Mobile Advertising Declines Due to COVID-19, Despite Increased Time Spent

Mobile Advertising Declines Due to COVID-19, Despite Increased Time Spent

As the coronavirus outbreak continues and the government extends social distancing recommendations, people are spending more time on their phones. And advertisers will likely spend less on mobile advertising.

A March 19-22 survey by InMobi found that 70% of US consumers in areas under lockdown are spending more time on their phones. A good proxy for how much additional time is what happened in China in February. According to App Annie data, the average smartphone user in China spent an additional 30% of their time on their mobile device in February. Italy, which was at the beginning of an incomplete lockdown period at the end of February, saw an 11% increase in daily mobile time spent, while South Korea and Japan—both experiencing outbreaks in February and selective quarantines—saw daily mobile time spent increase 7%. In contrast, the US saw no year-over-year change in February.

The increase in time spent, however, is not easily monetized for app and mobile web publishers. First, much of this increased time is on platforms that aren’t heavily monetized by advertising. In Italy, Facebook has seen traffic increase by 70%, with group calling increasing by 1000%, Facebook Live and Instagram Live up 100% and messaging up 50%. None of those features can be monetized easily.

▸ **WORK INSTRUCTION**
Reproduce the article above on mobile advertising during COVID-19 word for word, in full.

▸ **RECORDS PROVIDED**
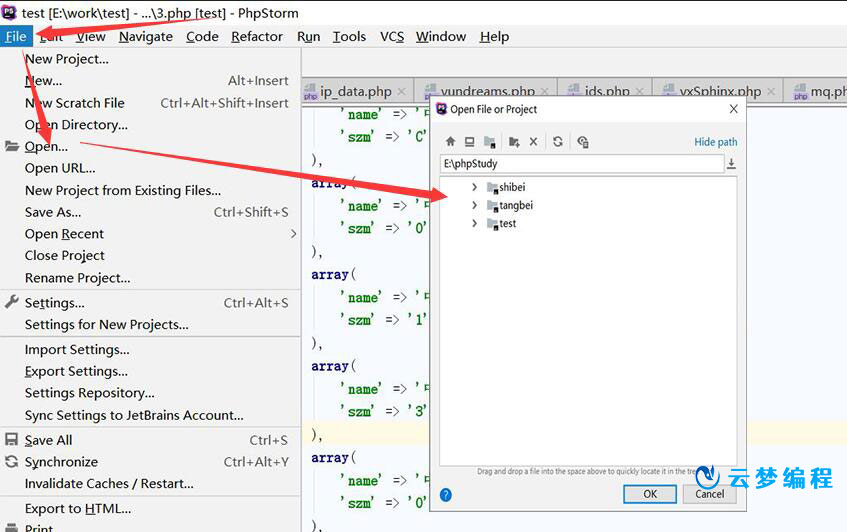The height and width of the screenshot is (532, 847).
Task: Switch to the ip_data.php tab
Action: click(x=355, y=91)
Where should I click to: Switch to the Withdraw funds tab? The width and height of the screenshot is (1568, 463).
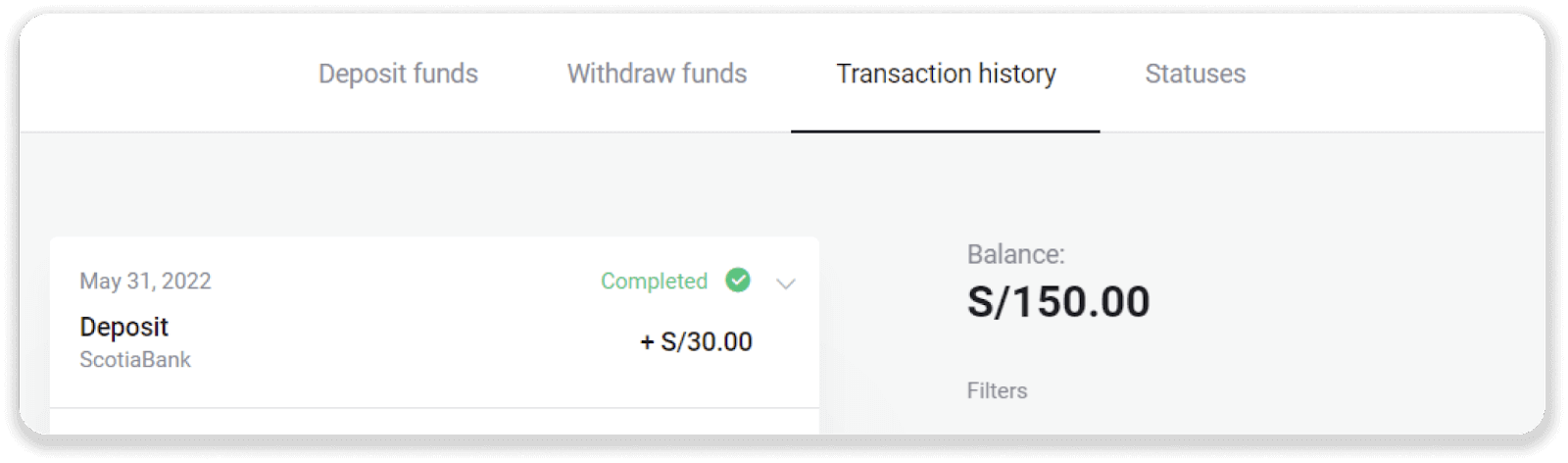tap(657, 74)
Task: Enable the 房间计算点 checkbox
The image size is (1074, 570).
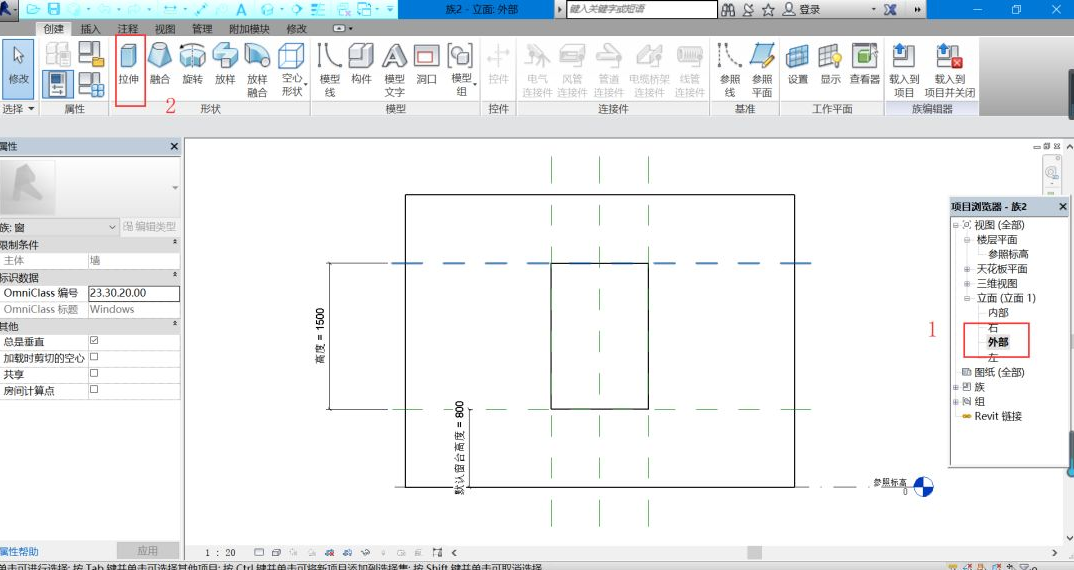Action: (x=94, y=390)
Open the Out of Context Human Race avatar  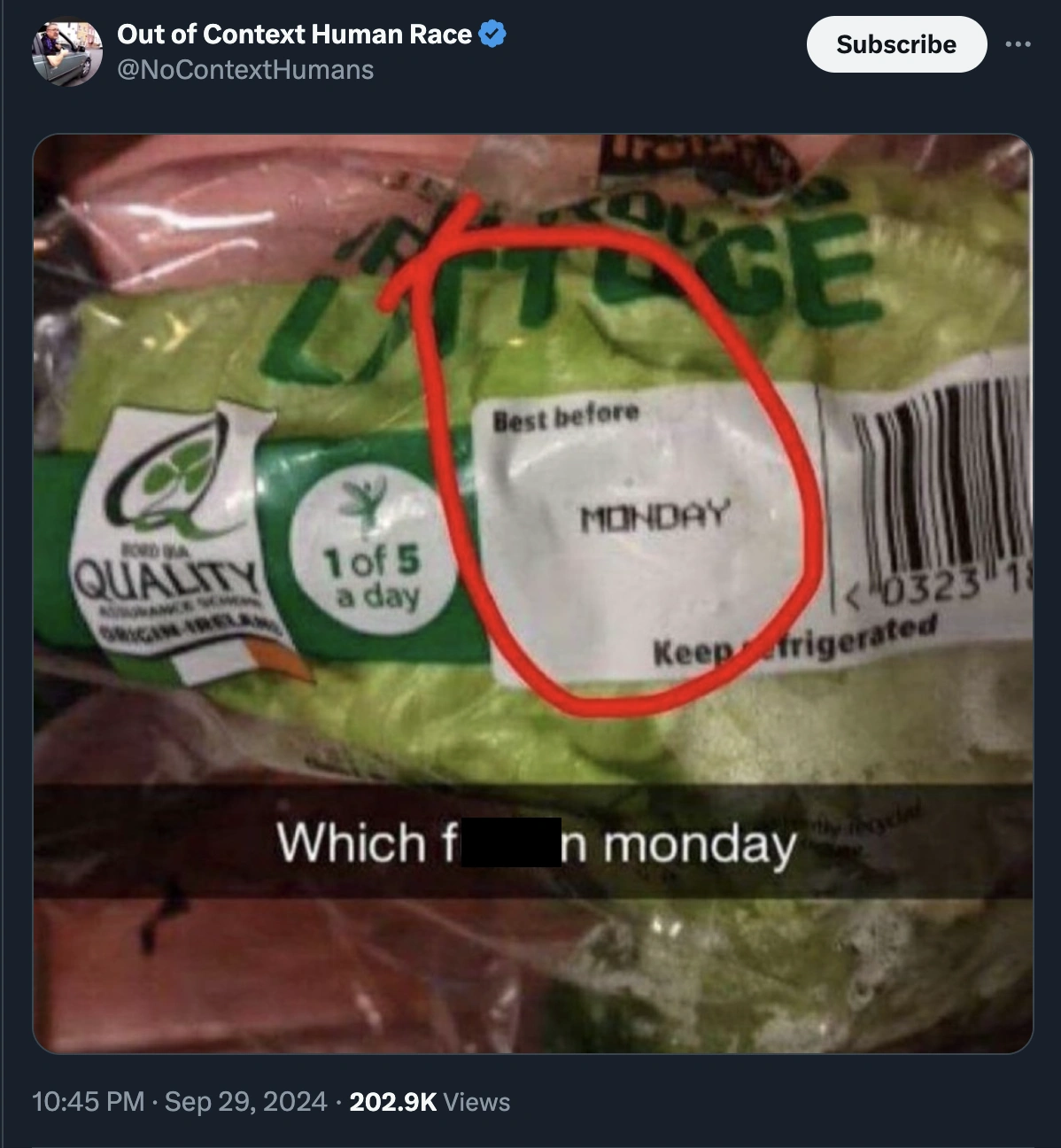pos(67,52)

▸ **TASK ANSWER**
Mobile Advertising Declines Due to COVID-19, Despite Increased Time Spent

Mobile Advertising Declines Due to COVID-19, Despite Increased Time Spent

As the coronavirus outbreak continues and the government extends social distancing recommendations, people are spending more time on their phones. And advertisers will likely spend less on mobile advertising.

A March 19-22 survey by InMobi found that 70% of US consumers in areas under lockdown are spending more time on their phones. A good proxy for how much additional time is what happened in China in February. According to App Annie data, the average smartphone user in China spent an additional 30% of their time on their mobile device in February. Italy, which was at the beginning of an incomplete lockdown period at the end of February, saw an 11% increase in daily mobile time spent, while South Korea and Japan—both experiencing outbreaks in February and selective quarantines—saw daily mobile time spent increase 7%. In contrast, the US saw no year-over-year change in February.

The increase in time spent, however, is not easily monetized for app and mobile web publishers. First, much of this increased time is on platforms that aren’t heavily monetized by advertising. In Italy, Facebook has seen traffic increase by 70%, with group calling increasing by 1000%, Facebook Live and Instagram Live up 100% and messaging up 50%. None of those features can be monetized easily.